Perempuan itu turun dari sepeda, membenarkan posisi benda itu, menepuk-nepuk tangannya ke celana. Ia mengamati toko bunga itu dari luar, kemudian memandangi sekeliling toko. Matanya memindai dari toko bunga, barbershop, dan apotek di sebelah barbershop. Ketiga bangunan minimalis yang berwarna itu menarik perhatiannya. Tapi, mata Fika lebih tertarik saat melihat dua orang yang sedang-bisakah dibilang bermesraan? Fika tersenyum. Ya, Fika iri dengan dua sejoli itu, ia berharap Kiki ada di sampingnya sekarang. Hanya dalam hitungan kurang dari lima detik, ia menyipitkan kedua matanya saat merasa ada kejanggalan, perempuan itu memiringkan kepalanya sambil mengira-ngira, kemudian senyum dari wajahnya memudar dan hilang sepenuhnya.

"Ki?!"

--

Dalam hitungan kurang dari lima detik, Kiki melepaskan genggamannya dari tangan Rena. Dan dalam hitungan detik itu juga, suara yang sangat Kiki kenal memekik.

"Ki?!"

Lelaki itu menoleh ke kiri, dan beberapa langkah dari tempatnya berdiri, Fika memandanginya dengan ekspresi yang sulit dideskripsikan. Kiki pun mundur satu langkah lebih jauh dari Rena dan melirik kedua perempuan itu bergantian, kemudian dengan cepat ia menghampiri Fika.
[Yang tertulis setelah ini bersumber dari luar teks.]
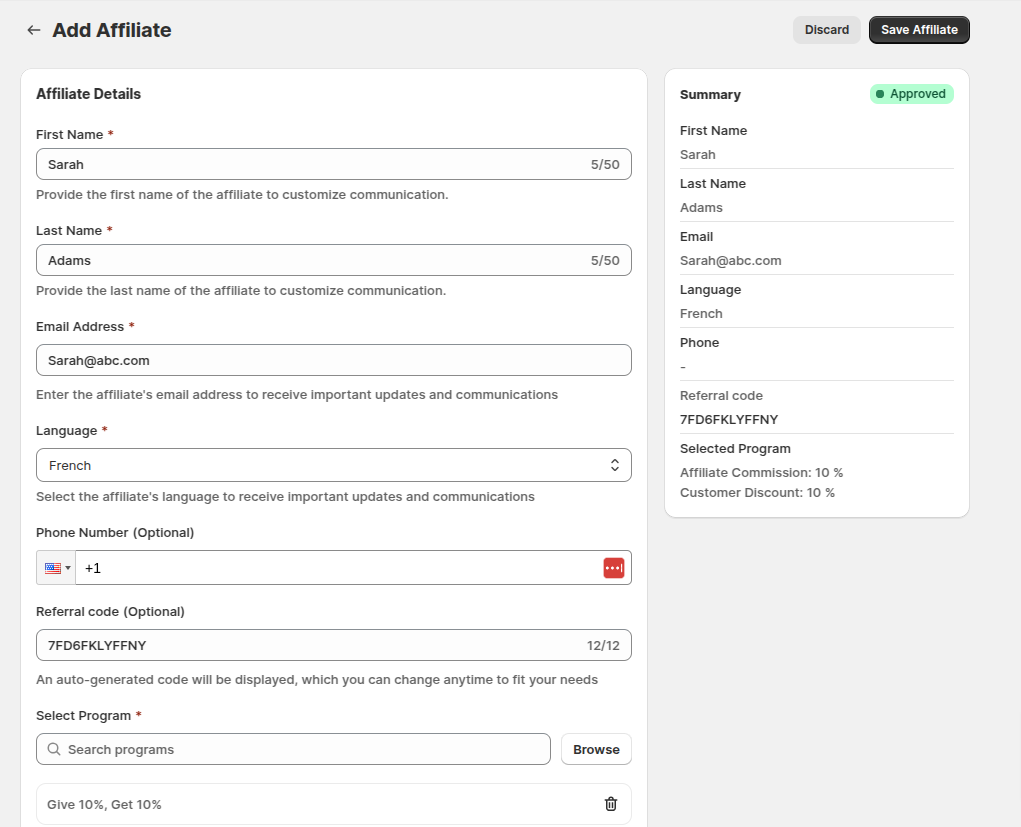Open the Language dropdown showing French
Viewport: 1021px width, 827px height.
click(333, 465)
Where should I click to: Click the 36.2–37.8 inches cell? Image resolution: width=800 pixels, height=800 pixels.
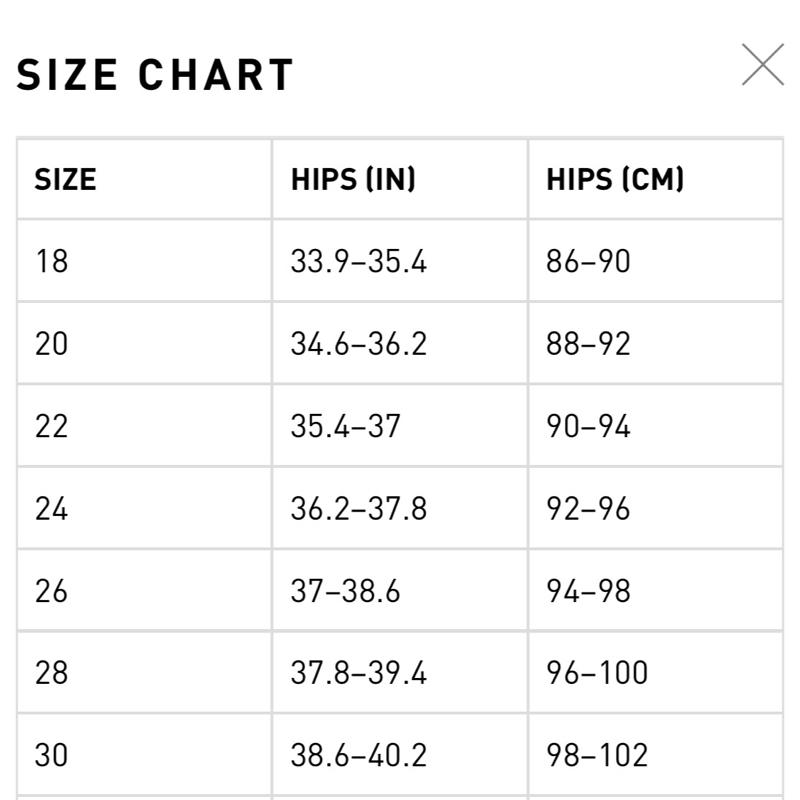tap(400, 508)
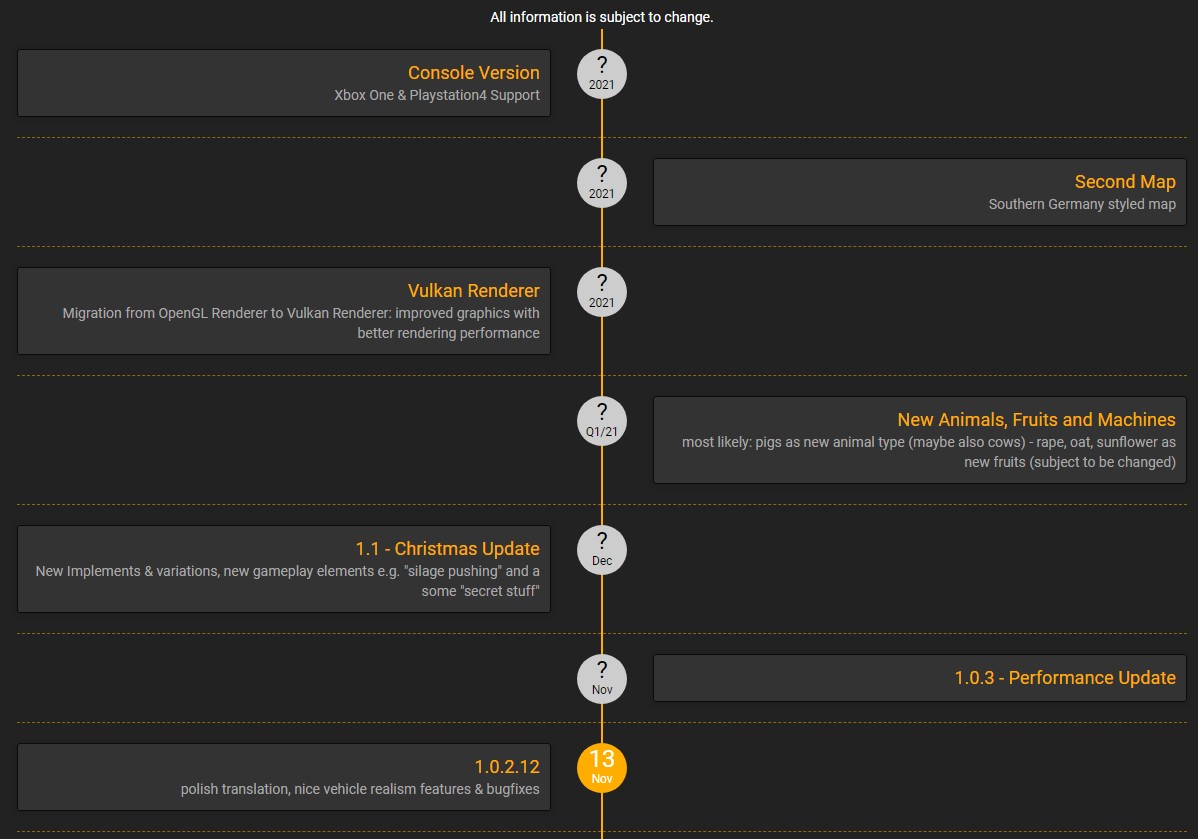Open the Console Version heading
The height and width of the screenshot is (839, 1198).
[474, 73]
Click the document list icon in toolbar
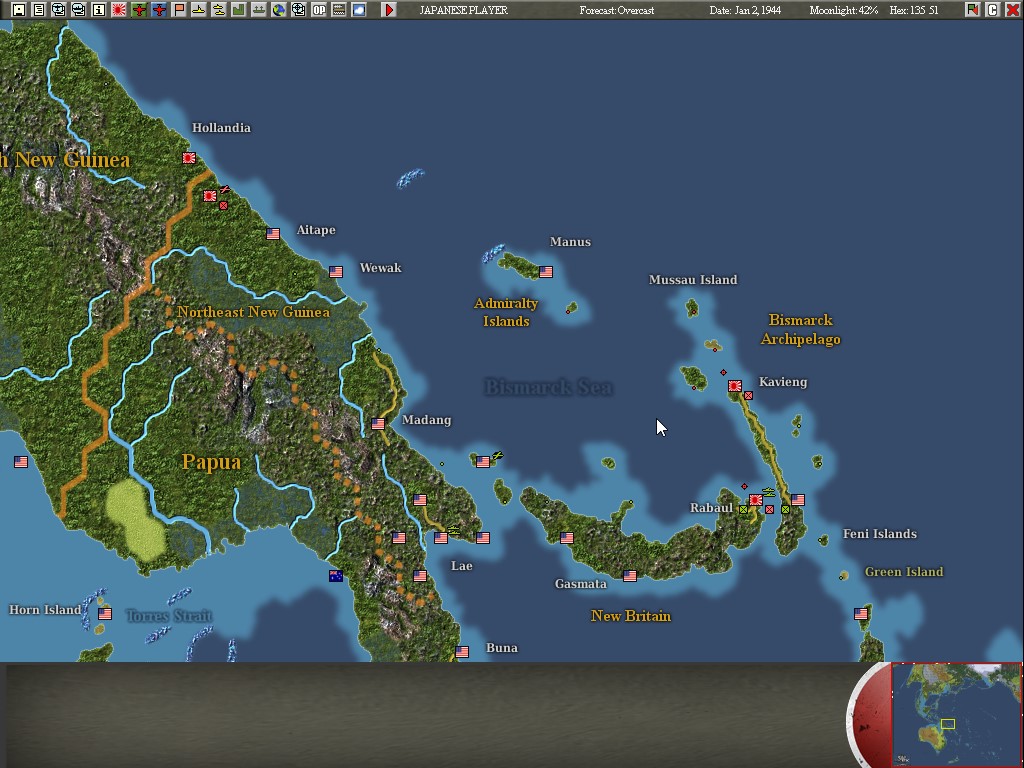Screen dimensions: 1024x768 [38, 10]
"Fik," Katanya, saat mereka sekarang sudah berhadapan. Kedua tangan Kiki meraih bahu Fika, tapi perempuan itu mundur menghindarinya.

"Fik, lo-"

"Kenapa gak ngabarin?" Potong Fika. Ia menatap nanar lelaki di hadapannya dengan penuh rasa kecewa.
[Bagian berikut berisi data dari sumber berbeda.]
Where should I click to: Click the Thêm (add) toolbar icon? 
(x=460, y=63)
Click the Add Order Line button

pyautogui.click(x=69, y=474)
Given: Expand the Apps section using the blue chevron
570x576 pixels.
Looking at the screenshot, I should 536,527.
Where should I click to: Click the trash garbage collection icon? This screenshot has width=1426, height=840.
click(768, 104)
Kiki melangkah lebih dekat dengan Fika, tapi perempuan itu semakin menghindarinya. Fika menggeleng pelan, matanya mulai berkaca-kaca.

"Fik, biar gue jelasin dulu. Jangan kekanak-kanakkan gini, dong."
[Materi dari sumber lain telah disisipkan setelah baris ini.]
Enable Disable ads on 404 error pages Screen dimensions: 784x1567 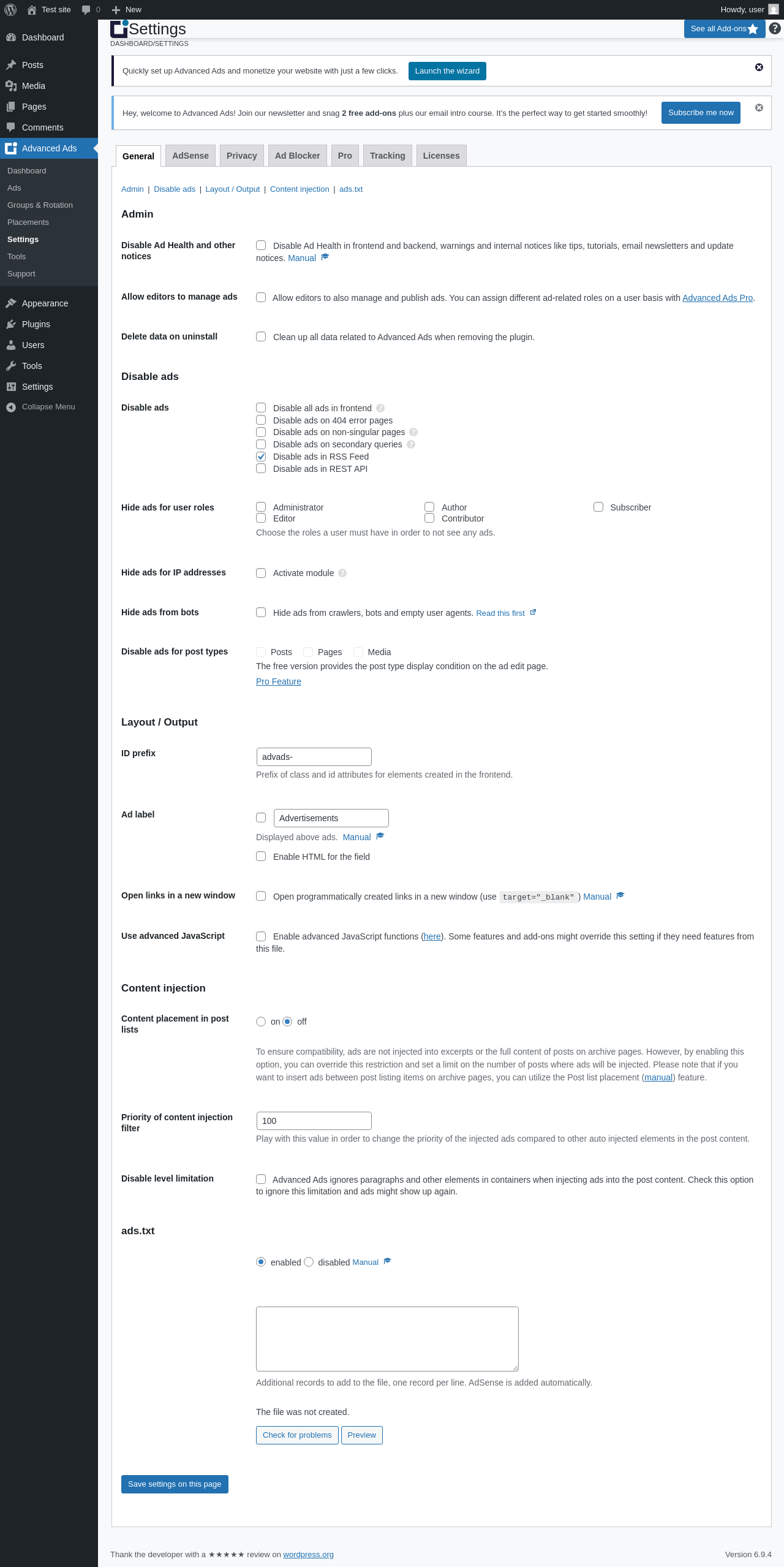[x=261, y=420]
"Kekanak-kanakkan?" Tanya Fika lirih. Dengan mudahnya Kiki mengatakan hal itu tanpa peduli dengan apa yang dirasakan dirinya saat lelaki itu berhadapan dengan perempuan lain dengan hanya jarak-sejengkal? Bukan hanya itu, Fika melihat mereka berpegangan tangan. Pemandangan paling buruk yang tidak pernah ia harapkan. Ia sudah muak dengan situasi itu, dengan cepat ia meraih sepedanya, tidak memedulikan lelaki yang memanggil-manggil namanya. Fika mengayuh sepeda itu secepat mungkin, ia tidak mengarahkan sepedanya ke arah apartment, ia hanya ingin kemana saja asalkan bisa menangis sepuasnya. Rasa cemburu yang sangat besar bukan? Dari detik itulah akhirnya Fika menyadari kalau rasa cintanya pada Kiki telah terbentuk sejak lama.